Há sete anos, ao conhecer o programa da Casa da Acolhida Dom Luciano Mendes de Almeida, a família Kamachi, dona da Soneda, ofereceu vagas para venezuelanos recém-chegados ao país.

A experiência deu certo. Hoje, cerca de 30 deles trabalham em lojas da rede, ocupando desde funções básicas, como operador júnior, até cargos de liderança, como supervisor de loja.

Luciana Kamachi, diretora de RH da Soneda, afirma que a ideia da varejista, com previsão de abrir mais cinco a seis lojas neste ano, é contratar mais venezuelanos.

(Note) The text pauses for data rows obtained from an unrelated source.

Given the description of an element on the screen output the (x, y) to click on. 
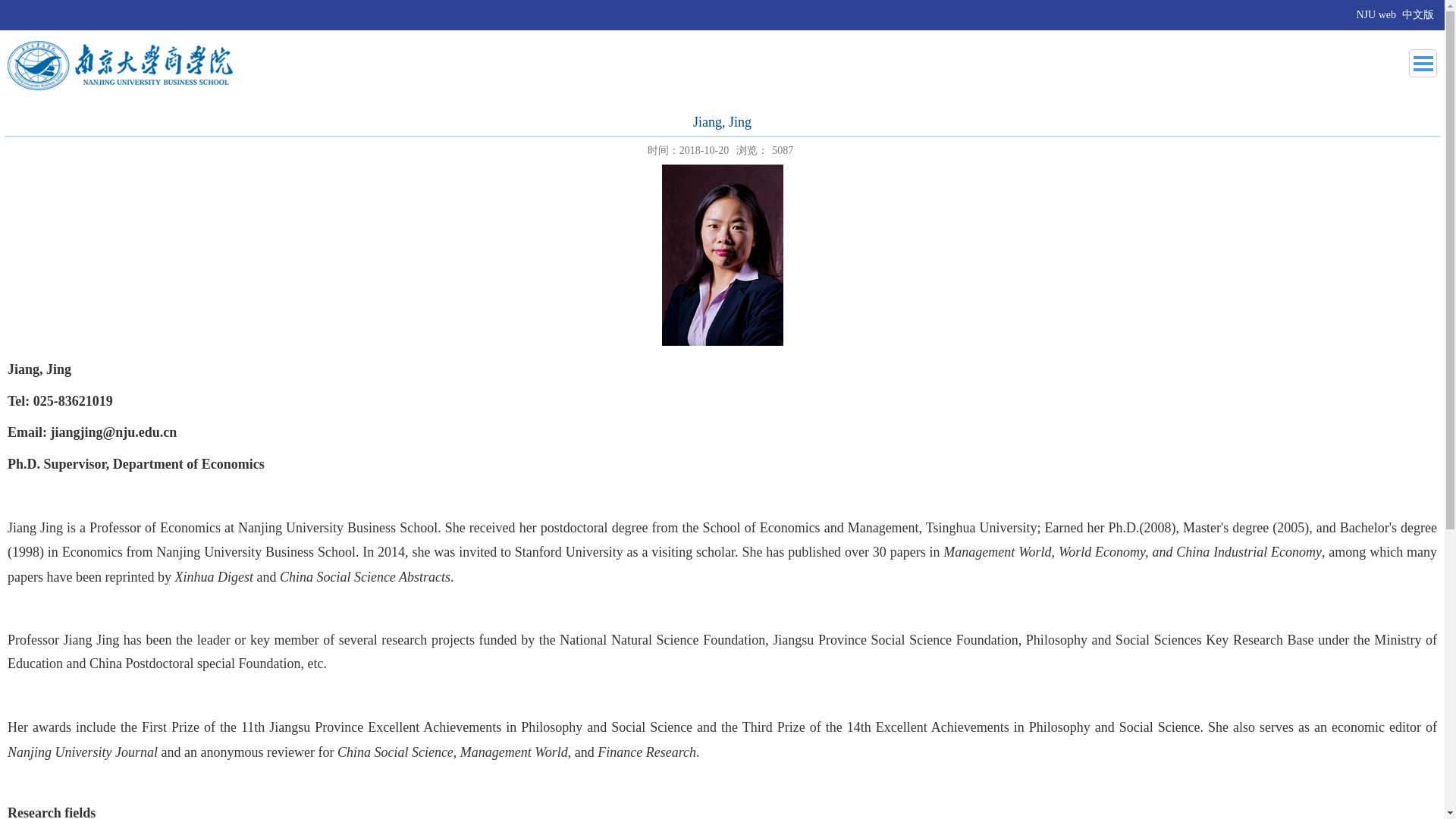
NJU web (1375, 15)
NJU web  (1375, 15)
Given the description of an element on the screen output the (x, y) to click on. 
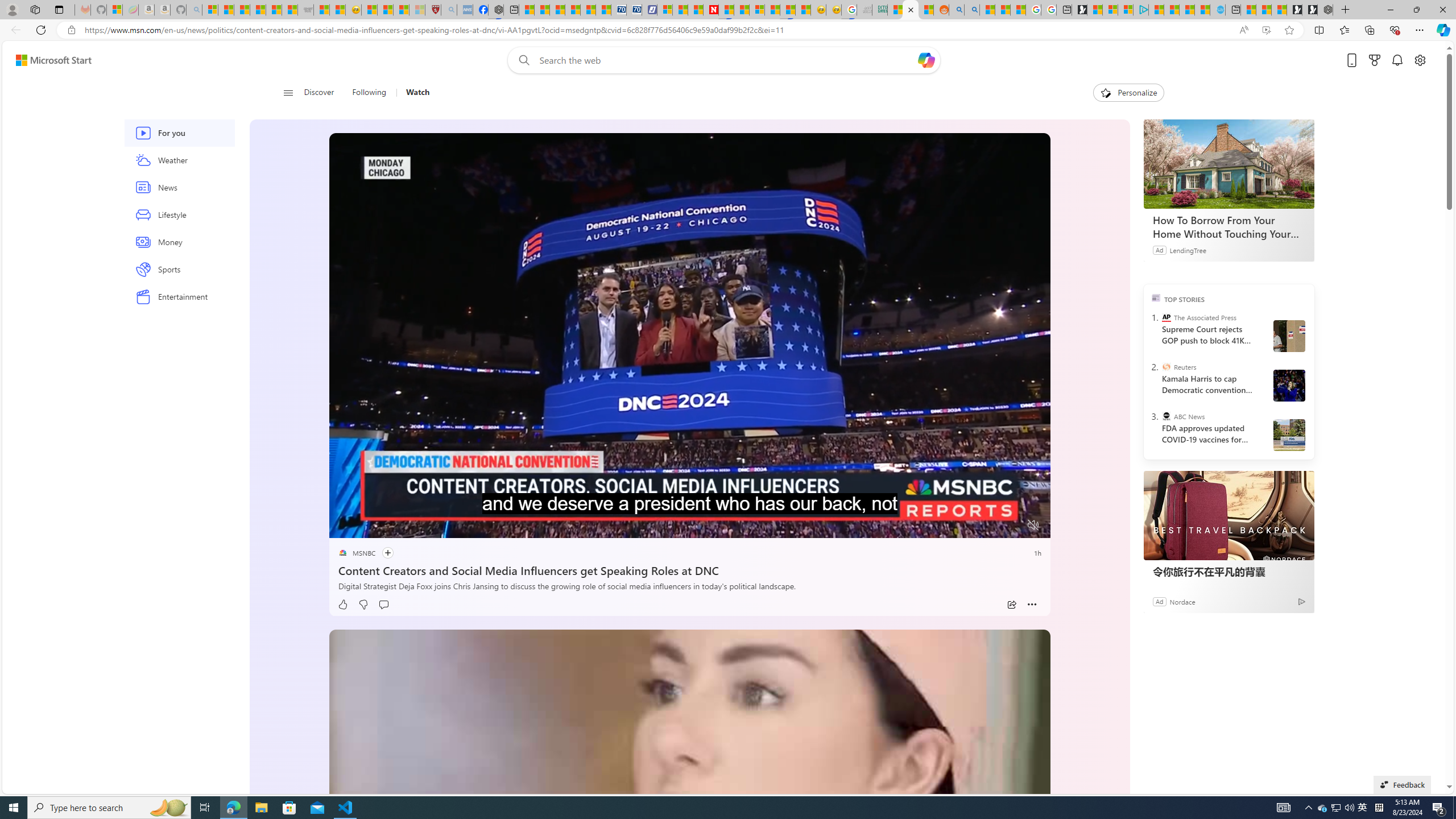
Cheap Hotels - Save70.com (633, 9)
placeholder MSNBC (356, 552)
Newsweek - News, Analysis, Politics, Business, Technology (710, 9)
Pause (346, 525)
Given the description of an element on the screen output the (x, y) to click on. 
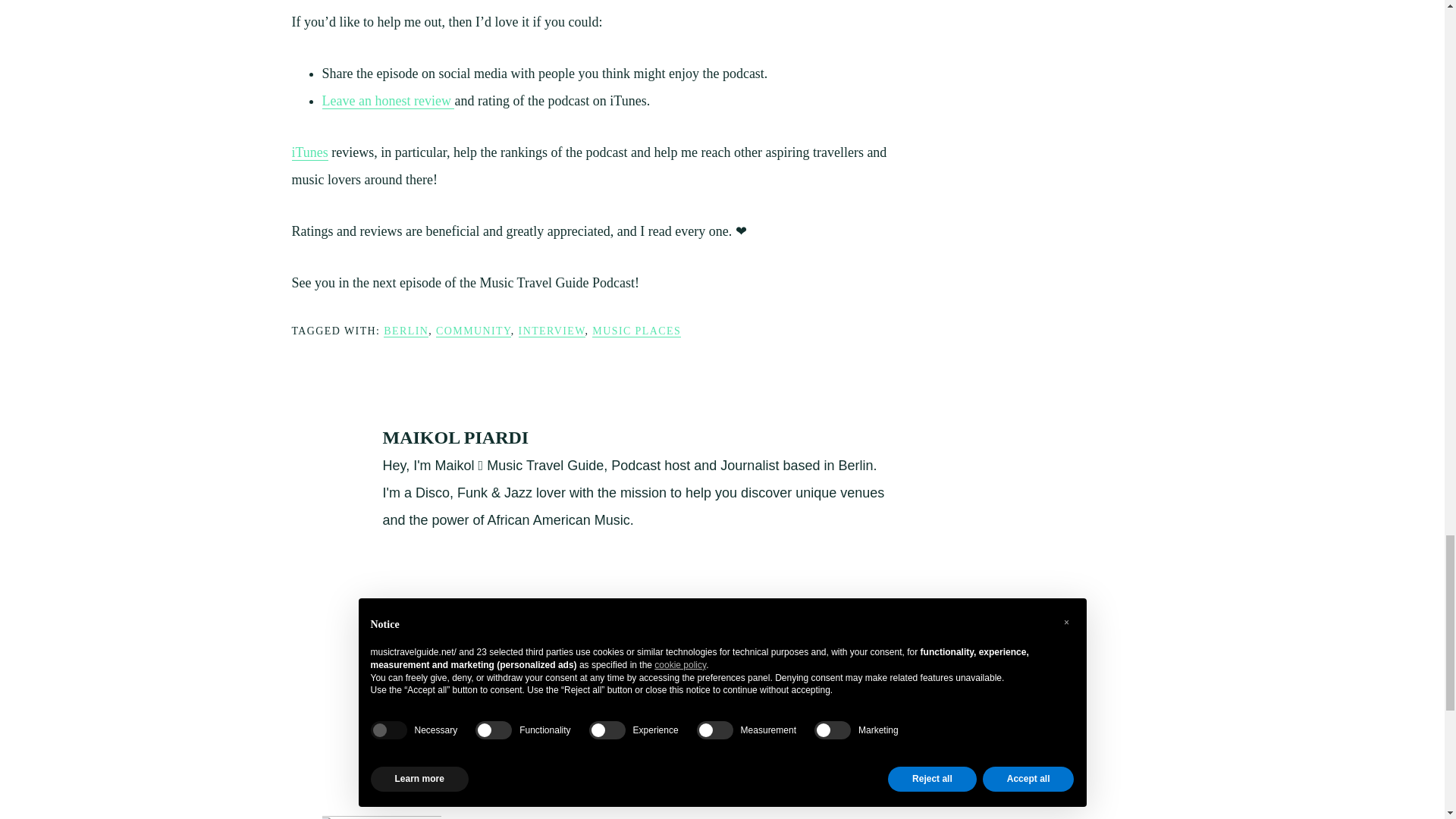
BERLIN (406, 331)
Leave an honest review  (387, 100)
MUSIC PLACES (636, 331)
iTunes (309, 152)
INTERVIEW (551, 331)
Music-Travel-Guide (383, 817)
COMMUNITY (473, 331)
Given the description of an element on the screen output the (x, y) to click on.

“Se pudermos dobrar o número deles na empresa, vamos dobrar. Os venezuelanos têm garra, disposição fora da média, valorizam o trabalho, são engajados, não faltam”, afirma.

A Soneda possui um programa de valorização dos venezuelanos e, na medida em que eles vão se capacitando, vão subindo na hierarquia das funções.

Em 2019, um dos venezuelanos contratados pela varejista foi Ramon Emílio Sallas, recém-chegado ao Brasil, que chegou a trabalhar em um lava-rápido próximo à Casa Dom Luciano.

Formado em Administração de Empresas e professor de universidade na Venezuela, Emílio Sallas ocupa hoje a função de analista administrativo na Soneda.

“Por necessidade, eles têm um comprometimento maior com o trabalho. O turnover é menor do que o da média de todos os trabalhadores”, diz ela.

No ano passado, a rede decidiu até fazer uma homenagem aos venezuelanos, preparando uma ceia de Natal com comida típica do país vizinho.

Os funcionários puderam dar depoimentos, contar um pouco de suas experiências na Venezuela e no Brasil, o que emocionou a família Kamachi.

“Um dos venezuelanos tinha o sonho de trazer a mãe para o Brasil. Pagamos a passagem para a mãe vir. Hoje, ela trabalha em nossa loja da Avenida Paulista”, diz Luciana.

A Soneda informa que está aberta para oferecer vagas também para outras etnias. “Por que não? Eles agregam muito à nossa cultura”, afirma.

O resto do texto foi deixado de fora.